There have already been some high profile victims of this ‘jump on the bus now, think about the destination later’, mentality. Just last week, cloud storage company Nirvanix announced that it was closing shop, leaving customers to do the legwork to retrieve their data from the Nirvanix infrastructure.
With the mushrooming of mega vendors like Amazon Web Services and Windows Azure in the sector, smaller niche companies like Nirvanix, which was a player in the market for five years and specialised in pure storage, have found themselves unable to successfully differentiate themselves. And they certainly can’t compete in the ensuing price wars as cloud becomes increasingly commoditized.
Oxygen Cloud, who are tasked with helping Nirvanix customers turf their stuff from the now defunct base, are a bittersweet example of how companies have had to adapt to remain competitive in the booming marketplace. Offering a cloud drive virtual hub that companies can use to connect to other services, Oxygen Cloud offers the flexibility of cloud, but also offers an option to make personal files available in the data centre.
As VMWare Chief Strategist Chuck Hollis writes in his blog, to be successful in the cloud space, for enterprise oriented vendors, “the rubric shouldn't be ‘how do I compete with Amazon or Rackspace or … [other large vendors]’, it should be ‘what important unmet customer needs can I satisfy using a cloud model?’."

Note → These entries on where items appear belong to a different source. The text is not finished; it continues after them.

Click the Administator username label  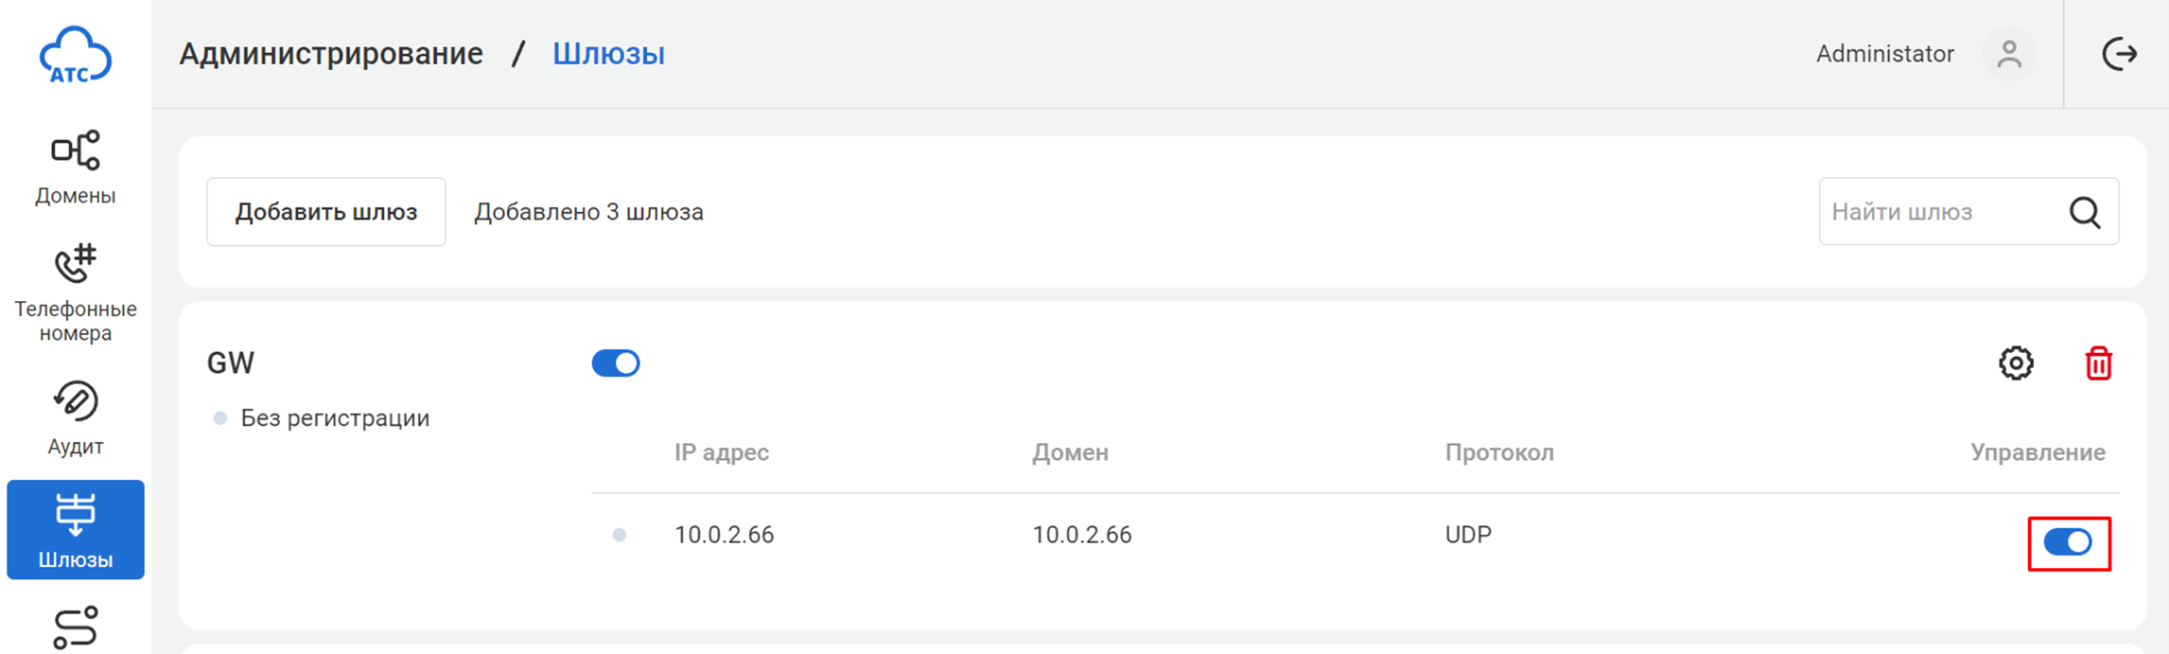1884,54
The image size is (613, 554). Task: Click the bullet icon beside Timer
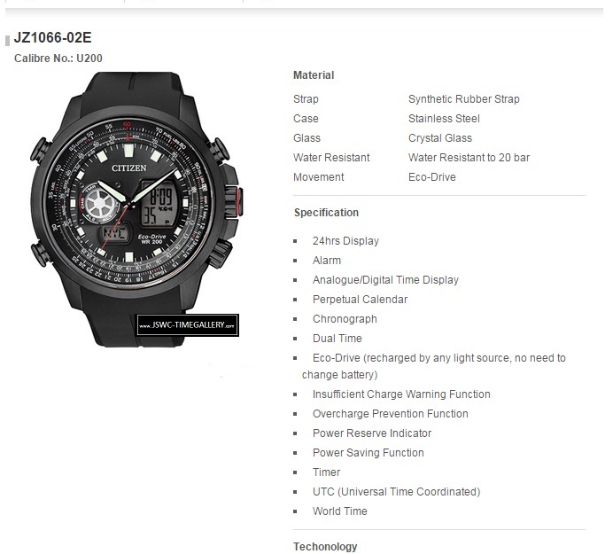point(295,472)
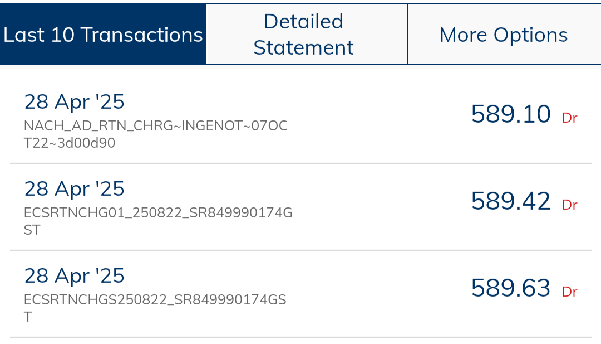This screenshot has width=601, height=344.
Task: Open the Detailed Statement tab
Action: (304, 35)
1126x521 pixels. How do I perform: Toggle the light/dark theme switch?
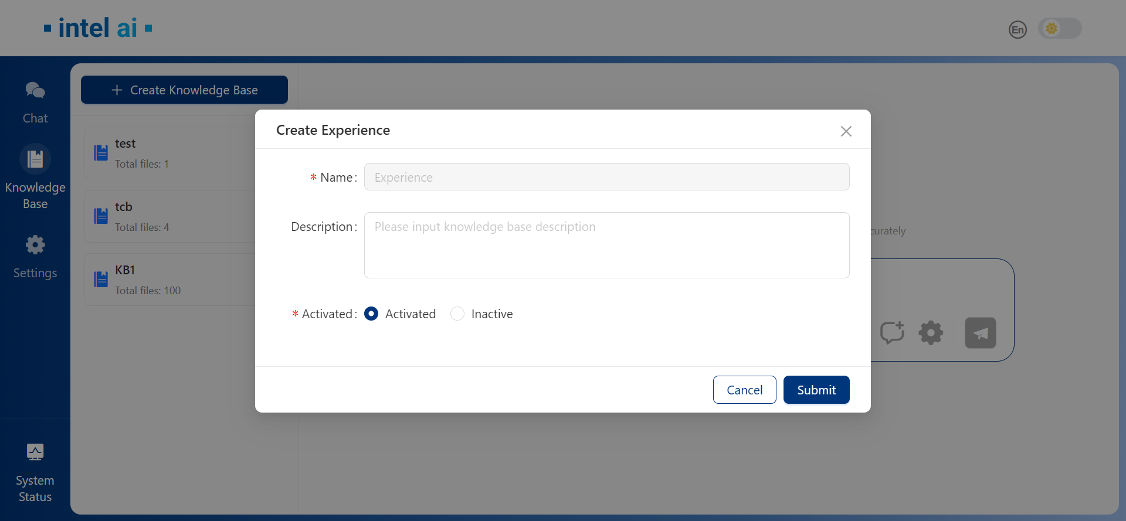coord(1059,28)
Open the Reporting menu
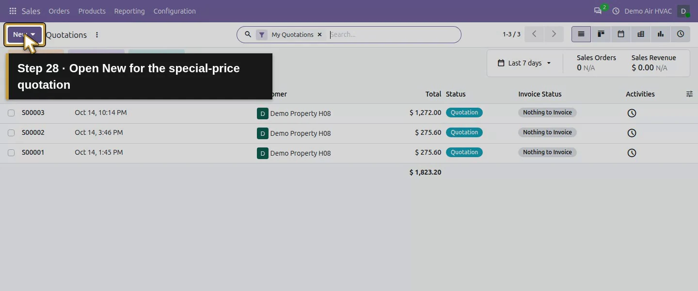698x291 pixels. click(x=129, y=11)
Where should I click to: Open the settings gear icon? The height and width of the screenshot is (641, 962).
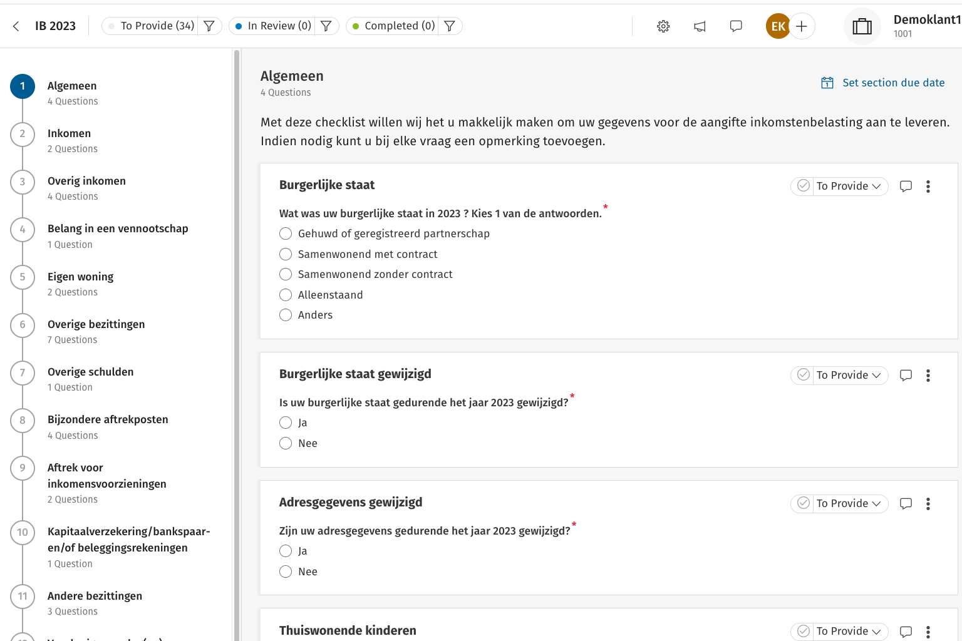click(x=663, y=26)
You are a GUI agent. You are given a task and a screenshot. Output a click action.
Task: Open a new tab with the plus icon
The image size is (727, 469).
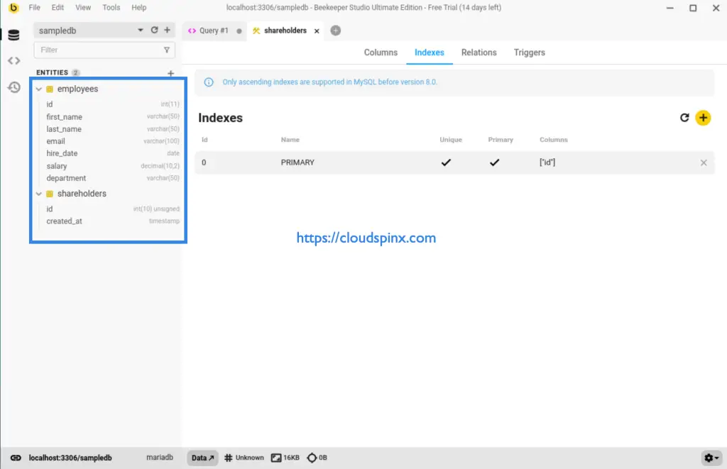click(x=334, y=31)
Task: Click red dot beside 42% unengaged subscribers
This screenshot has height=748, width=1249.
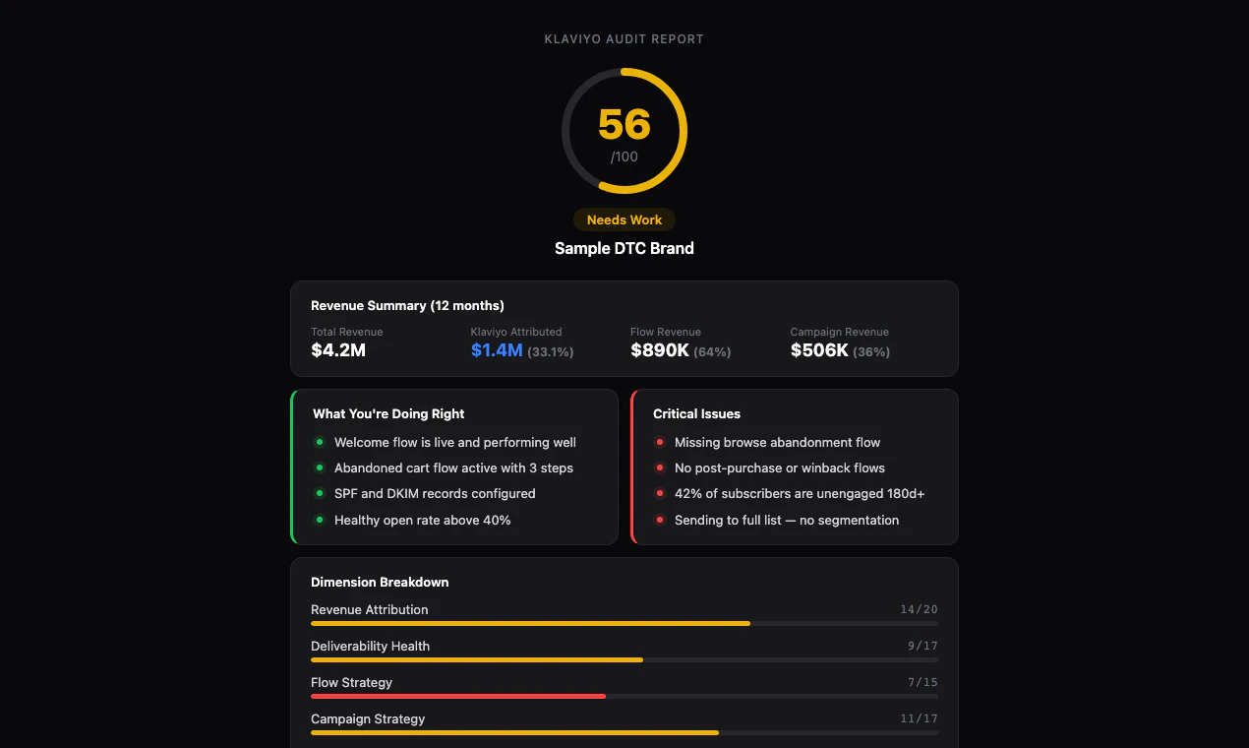Action: [x=660, y=494]
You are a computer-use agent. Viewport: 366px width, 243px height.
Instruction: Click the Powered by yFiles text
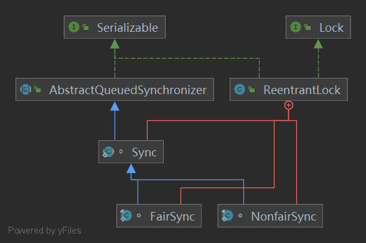(45, 231)
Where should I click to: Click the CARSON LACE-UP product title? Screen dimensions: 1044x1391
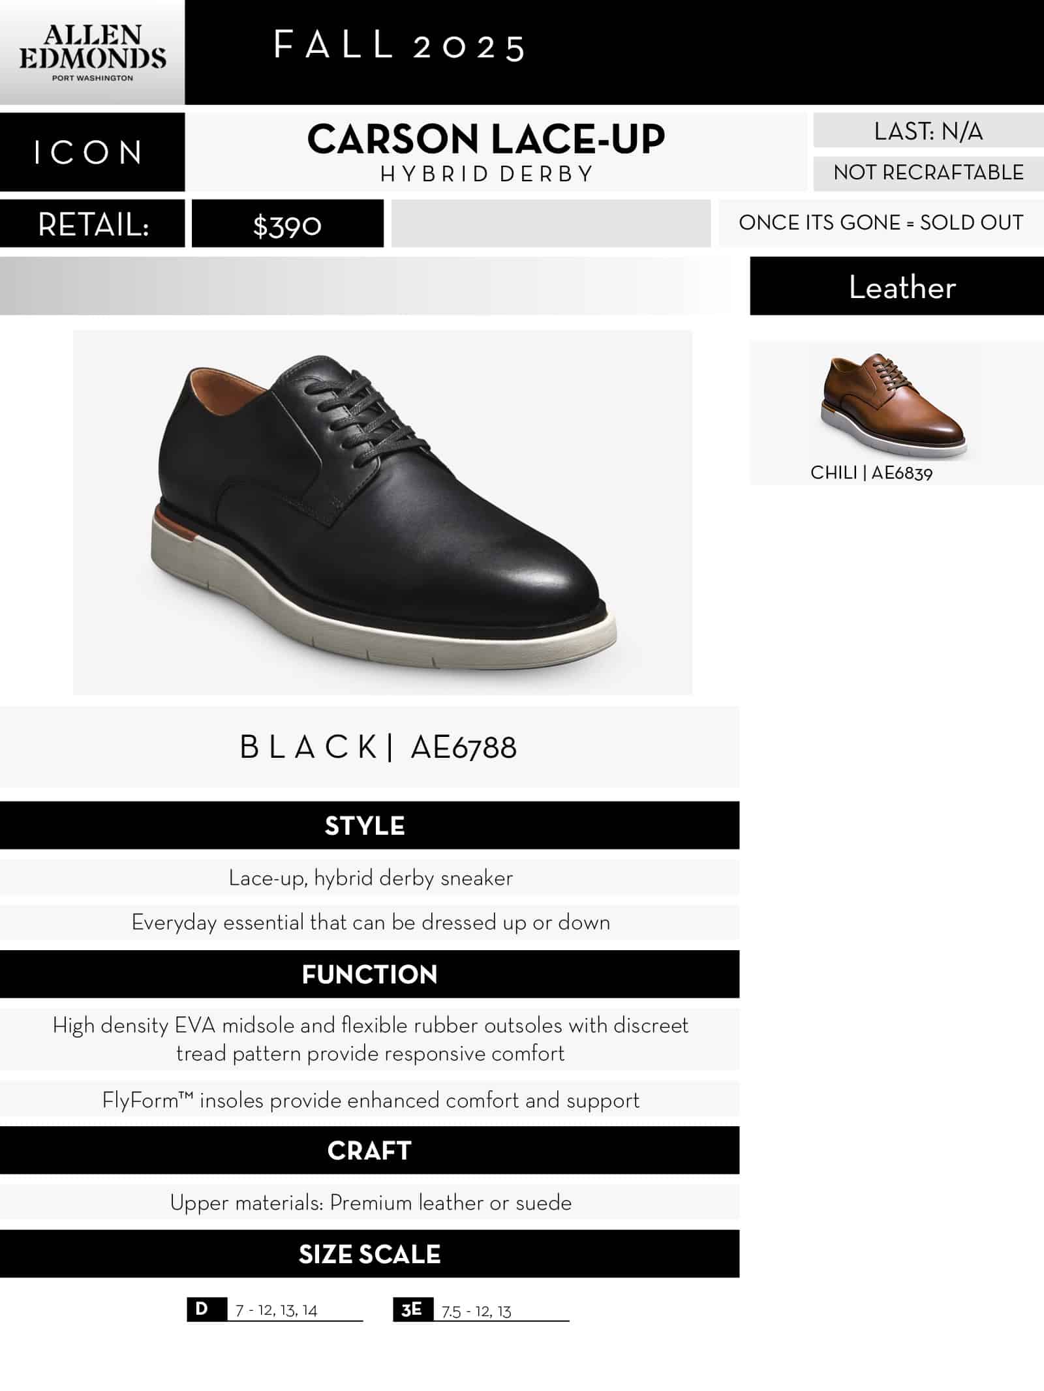(x=486, y=140)
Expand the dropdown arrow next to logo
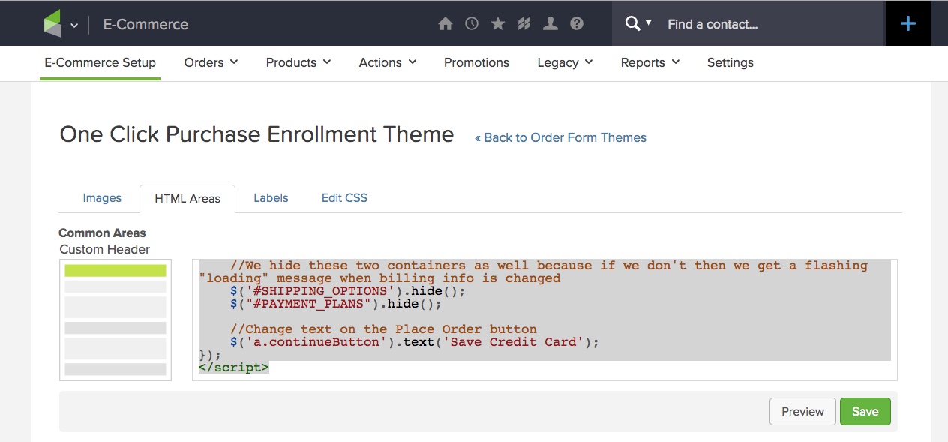The width and height of the screenshot is (948, 442). tap(74, 25)
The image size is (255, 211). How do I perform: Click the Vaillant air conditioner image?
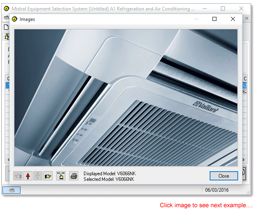126,97
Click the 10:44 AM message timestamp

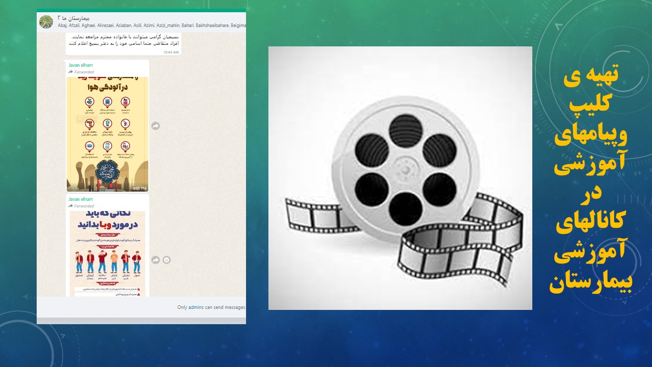[x=171, y=52]
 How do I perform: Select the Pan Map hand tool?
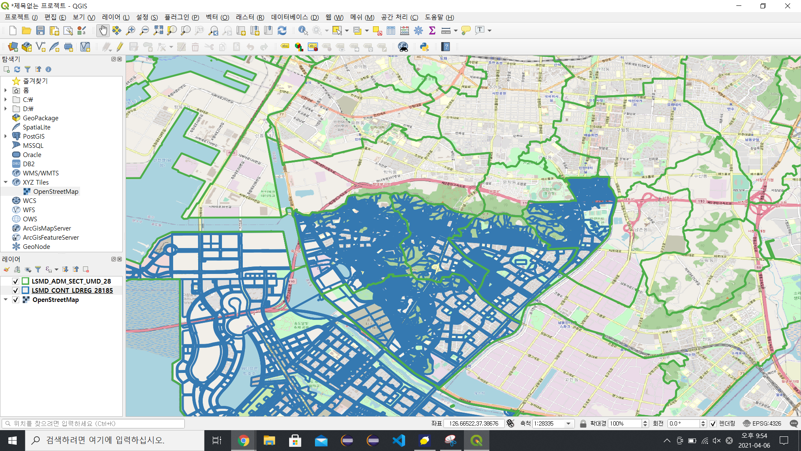point(103,30)
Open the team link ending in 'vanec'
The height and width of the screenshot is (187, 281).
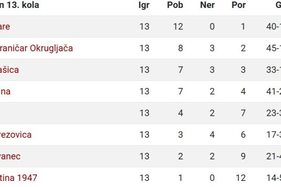click(x=10, y=157)
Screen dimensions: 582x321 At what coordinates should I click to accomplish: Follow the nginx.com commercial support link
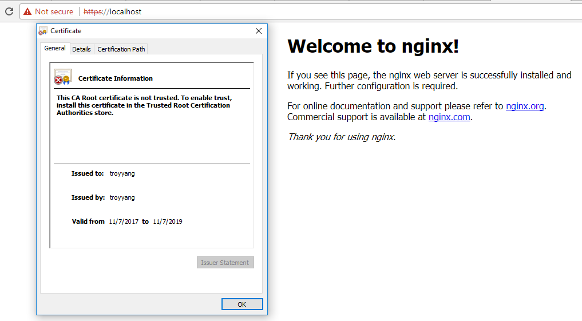(449, 117)
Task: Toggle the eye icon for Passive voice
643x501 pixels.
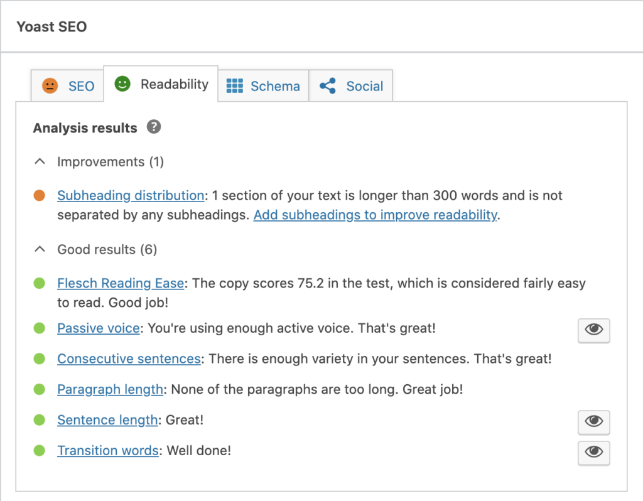Action: coord(593,330)
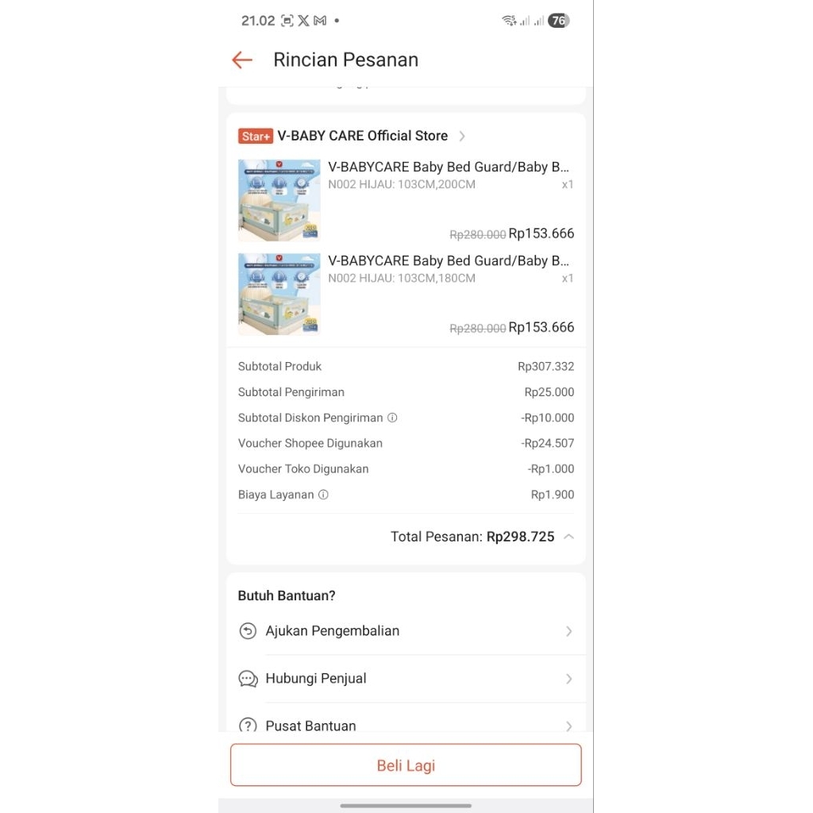The width and height of the screenshot is (813, 813).
Task: Tap the Pusat Bantuan question mark icon
Action: coord(248,725)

The cloud bubble may be close to bursting, but that doesn’t mean it’s going away - even if consumers will likely be increasingly wary of putting all their eggs in one basket. With a growing demand for PaaS and SaaS, and a clear demand for more capacity than some vendors can currently provide, a clear profit turning formula for cloud services isn’t just a pipe dream - but for the next few years at least, the skies are going to get increasingly tempestuous for struggling companies.